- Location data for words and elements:
^^^^

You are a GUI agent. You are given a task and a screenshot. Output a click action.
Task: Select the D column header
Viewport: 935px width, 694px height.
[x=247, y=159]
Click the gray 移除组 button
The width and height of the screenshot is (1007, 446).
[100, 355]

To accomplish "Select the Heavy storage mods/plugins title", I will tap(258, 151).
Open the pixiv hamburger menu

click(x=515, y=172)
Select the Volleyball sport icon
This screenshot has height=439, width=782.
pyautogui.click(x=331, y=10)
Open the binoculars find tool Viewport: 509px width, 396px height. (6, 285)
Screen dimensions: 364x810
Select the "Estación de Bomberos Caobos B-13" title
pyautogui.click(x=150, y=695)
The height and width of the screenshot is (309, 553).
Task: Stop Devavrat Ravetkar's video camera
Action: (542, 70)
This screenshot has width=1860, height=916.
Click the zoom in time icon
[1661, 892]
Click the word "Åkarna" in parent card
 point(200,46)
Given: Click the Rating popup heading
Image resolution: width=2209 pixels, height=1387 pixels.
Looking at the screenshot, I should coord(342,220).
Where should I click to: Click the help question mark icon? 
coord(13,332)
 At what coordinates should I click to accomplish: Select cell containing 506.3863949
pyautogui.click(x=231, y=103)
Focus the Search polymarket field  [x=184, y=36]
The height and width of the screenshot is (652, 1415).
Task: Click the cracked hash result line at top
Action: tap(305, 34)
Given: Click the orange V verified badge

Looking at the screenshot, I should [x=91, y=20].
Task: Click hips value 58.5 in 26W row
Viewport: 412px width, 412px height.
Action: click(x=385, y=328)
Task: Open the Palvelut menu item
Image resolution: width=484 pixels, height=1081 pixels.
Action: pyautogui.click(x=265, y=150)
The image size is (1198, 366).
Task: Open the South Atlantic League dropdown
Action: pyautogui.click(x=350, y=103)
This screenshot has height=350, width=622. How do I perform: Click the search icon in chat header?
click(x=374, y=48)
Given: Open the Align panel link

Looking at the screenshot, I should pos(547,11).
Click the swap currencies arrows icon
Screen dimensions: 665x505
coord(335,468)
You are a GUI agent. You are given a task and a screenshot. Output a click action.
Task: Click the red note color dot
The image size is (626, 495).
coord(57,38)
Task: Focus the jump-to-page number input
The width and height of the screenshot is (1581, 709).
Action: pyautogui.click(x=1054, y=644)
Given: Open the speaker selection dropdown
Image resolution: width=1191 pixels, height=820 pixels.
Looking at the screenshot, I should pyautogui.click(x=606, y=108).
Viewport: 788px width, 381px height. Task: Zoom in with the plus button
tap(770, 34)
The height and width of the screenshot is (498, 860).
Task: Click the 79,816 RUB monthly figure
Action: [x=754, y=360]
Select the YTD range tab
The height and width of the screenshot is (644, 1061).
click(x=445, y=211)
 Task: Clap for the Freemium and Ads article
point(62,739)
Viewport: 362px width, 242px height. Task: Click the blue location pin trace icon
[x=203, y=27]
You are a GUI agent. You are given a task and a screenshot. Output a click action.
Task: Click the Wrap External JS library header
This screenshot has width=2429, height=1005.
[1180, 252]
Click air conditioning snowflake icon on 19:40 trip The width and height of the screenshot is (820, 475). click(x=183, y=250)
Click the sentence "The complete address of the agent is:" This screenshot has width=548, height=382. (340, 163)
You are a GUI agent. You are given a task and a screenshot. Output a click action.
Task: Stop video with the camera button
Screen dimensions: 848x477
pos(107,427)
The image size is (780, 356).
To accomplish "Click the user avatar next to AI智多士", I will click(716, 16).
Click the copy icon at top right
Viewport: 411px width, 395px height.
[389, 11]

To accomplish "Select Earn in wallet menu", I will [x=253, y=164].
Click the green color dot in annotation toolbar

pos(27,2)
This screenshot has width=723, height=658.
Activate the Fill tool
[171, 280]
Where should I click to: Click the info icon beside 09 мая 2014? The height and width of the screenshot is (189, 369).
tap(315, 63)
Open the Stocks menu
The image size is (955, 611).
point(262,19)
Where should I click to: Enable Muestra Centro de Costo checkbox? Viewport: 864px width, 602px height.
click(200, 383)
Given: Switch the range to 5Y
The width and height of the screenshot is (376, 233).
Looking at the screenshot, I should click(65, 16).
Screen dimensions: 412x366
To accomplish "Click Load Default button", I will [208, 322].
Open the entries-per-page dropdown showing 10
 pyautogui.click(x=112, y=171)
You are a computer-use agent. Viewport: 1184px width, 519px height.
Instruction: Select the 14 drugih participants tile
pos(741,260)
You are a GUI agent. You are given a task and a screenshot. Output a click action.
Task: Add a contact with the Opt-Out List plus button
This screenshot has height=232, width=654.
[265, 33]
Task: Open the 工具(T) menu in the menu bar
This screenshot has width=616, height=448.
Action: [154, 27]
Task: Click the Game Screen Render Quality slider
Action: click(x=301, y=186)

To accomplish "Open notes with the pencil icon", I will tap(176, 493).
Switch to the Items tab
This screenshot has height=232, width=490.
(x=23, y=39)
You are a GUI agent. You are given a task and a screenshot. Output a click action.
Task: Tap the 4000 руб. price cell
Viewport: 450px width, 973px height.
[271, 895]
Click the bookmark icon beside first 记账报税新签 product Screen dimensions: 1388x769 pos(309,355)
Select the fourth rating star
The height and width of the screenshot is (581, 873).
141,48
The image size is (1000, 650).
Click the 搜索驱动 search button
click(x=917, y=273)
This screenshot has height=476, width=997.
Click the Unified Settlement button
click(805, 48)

^^^^

- Aim: Return every line of the material above unchanged, in the same order.

- Finished answer:
You are a GUI agent. You are given a task and a screenshot. Output a click action.
Task: Select the D column header
Viewport: 935px width, 694px height.
[x=247, y=159]
Click the gray 移除组 button
The width and height of the screenshot is (1007, 446).
[100, 355]

To accomplish "Select the Heavy storage mods/plugins title", I will tap(258, 151).
Open the pixiv hamburger menu

click(x=515, y=172)
Select the Volleyball sport icon
This screenshot has height=439, width=782.
pyautogui.click(x=331, y=10)
Open the binoculars find tool Viewport: 509px width, 396px height. (6, 285)
Screen dimensions: 364x810
Select the "Estación de Bomberos Caobos B-13" title
pyautogui.click(x=150, y=695)
The height and width of the screenshot is (309, 553).
Task: Stop Devavrat Ravetkar's video camera
Action: (542, 70)
This screenshot has width=1860, height=916.
Click the zoom in time icon
[1661, 892]
Click the word "Åkarna" in parent card
 point(200,46)
Given: Click the Rating popup heading
Image resolution: width=2209 pixels, height=1387 pixels.
Looking at the screenshot, I should coord(342,220).
Where should I click to: Click the help question mark icon? 
coord(13,332)
 At what coordinates should I click to accomplish: Select cell containing 506.3863949
pyautogui.click(x=231, y=103)
Focus the Search polymarket field  [x=184, y=36]
The height and width of the screenshot is (652, 1415).
Task: Click the cracked hash result line at top
Action: tap(305, 34)
Given: Click the orange V verified badge

Looking at the screenshot, I should [x=91, y=20].
Task: Click hips value 58.5 in 26W row
Viewport: 412px width, 412px height.
Action: click(x=385, y=328)
Task: Open the Palvelut menu item
Image resolution: width=484 pixels, height=1081 pixels.
Action: pyautogui.click(x=265, y=150)
The image size is (1198, 366).
Task: Open the South Atlantic League dropdown
Action: pyautogui.click(x=350, y=103)
This screenshot has height=350, width=622. How do I perform: Click the search icon in chat header?
click(x=374, y=48)
Given: Open the Align panel link

Looking at the screenshot, I should pos(547,11).
Click the swap currencies arrows icon
Screen dimensions: 665x505
coord(335,468)
You are a GUI agent. You are given a task and a screenshot. Output a click action.
Task: Click the red note color dot
The image size is (626, 495).
coord(57,38)
Task: Focus the jump-to-page number input
The width and height of the screenshot is (1581, 709).
Action: pyautogui.click(x=1054, y=644)
Given: Open the speaker selection dropdown
Image resolution: width=1191 pixels, height=820 pixels.
Looking at the screenshot, I should pyautogui.click(x=606, y=108).
Viewport: 788px width, 381px height. Task: Zoom in with the plus button
tap(770, 34)
The height and width of the screenshot is (498, 860).
Task: Click the 79,816 RUB monthly figure
Action: [x=754, y=360]
Select the YTD range tab
The height and width of the screenshot is (644, 1061).
click(x=445, y=211)
 Task: Clap for the Freemium and Ads article
point(62,739)
Viewport: 362px width, 242px height. Task: Click the blue location pin trace icon
[x=203, y=27]
You are a GUI agent. You are given a task and a screenshot. Output a click action.
Task: Click the Wrap External JS library header
This screenshot has width=2429, height=1005.
[1180, 252]
Click air conditioning snowflake icon on 19:40 trip The width and height of the screenshot is (820, 475). click(x=183, y=250)
Click the sentence "The complete address of the agent is:" This screenshot has width=548, height=382. (340, 163)
You are a GUI agent. You are given a task and a screenshot. Output a click action.
Task: Stop video with the camera button
Screen dimensions: 848x477
pos(107,427)
The image size is (780, 356).
To accomplish "Click the user avatar next to AI智多士", I will click(716, 16).
Click the copy icon at top right
Viewport: 411px width, 395px height.
[389, 11]

To accomplish "Select Earn in wallet menu", I will [x=253, y=164].
Click the green color dot in annotation toolbar

pos(27,2)
This screenshot has width=723, height=658.
Activate the Fill tool
[171, 280]
Where should I click to: Click the info icon beside 09 мая 2014? The height and width of the screenshot is (189, 369).
tap(315, 63)
Open the Stocks menu
The image size is (955, 611).
point(262,19)
Where should I click to: Enable Muestra Centro de Costo checkbox? Viewport: 864px width, 602px height.
click(200, 383)
Given: Switch the range to 5Y
The width and height of the screenshot is (376, 233).
Looking at the screenshot, I should click(65, 16).
Screen dimensions: 412x366
To accomplish "Click Load Default button", I will [208, 322].
Open the entries-per-page dropdown showing 10
 pyautogui.click(x=112, y=171)
You are a computer-use agent. Viewport: 1184px width, 519px height.
Instruction: Select the 14 drugih participants tile
pos(741,260)
You are a GUI agent. You are given a task and a screenshot. Output a click action.
Task: Add a contact with the Opt-Out List plus button
This screenshot has height=232, width=654.
[265, 33]
Task: Open the 工具(T) menu in the menu bar
This screenshot has width=616, height=448.
Action: [154, 27]
Task: Click the Game Screen Render Quality slider
Action: click(x=301, y=186)

To accomplish "Open notes with the pencil icon", I will tap(176, 493).
Switch to the Items tab
This screenshot has height=232, width=490.
(x=23, y=39)
You are a GUI agent. You are given a task and a screenshot. Output a click action.
Task: Tap the 4000 руб. price cell
Viewport: 450px width, 973px height.
[271, 895]
Click the bookmark icon beside first 记账报税新签 product Screen dimensions: 1388x769 pos(309,355)
Select the fourth rating star
The height and width of the screenshot is (581, 873).
141,48
The image size is (1000, 650).
Click the 搜索驱动 search button
click(x=917, y=273)
This screenshot has height=476, width=997.
Click the Unified Settlement button
click(805, 48)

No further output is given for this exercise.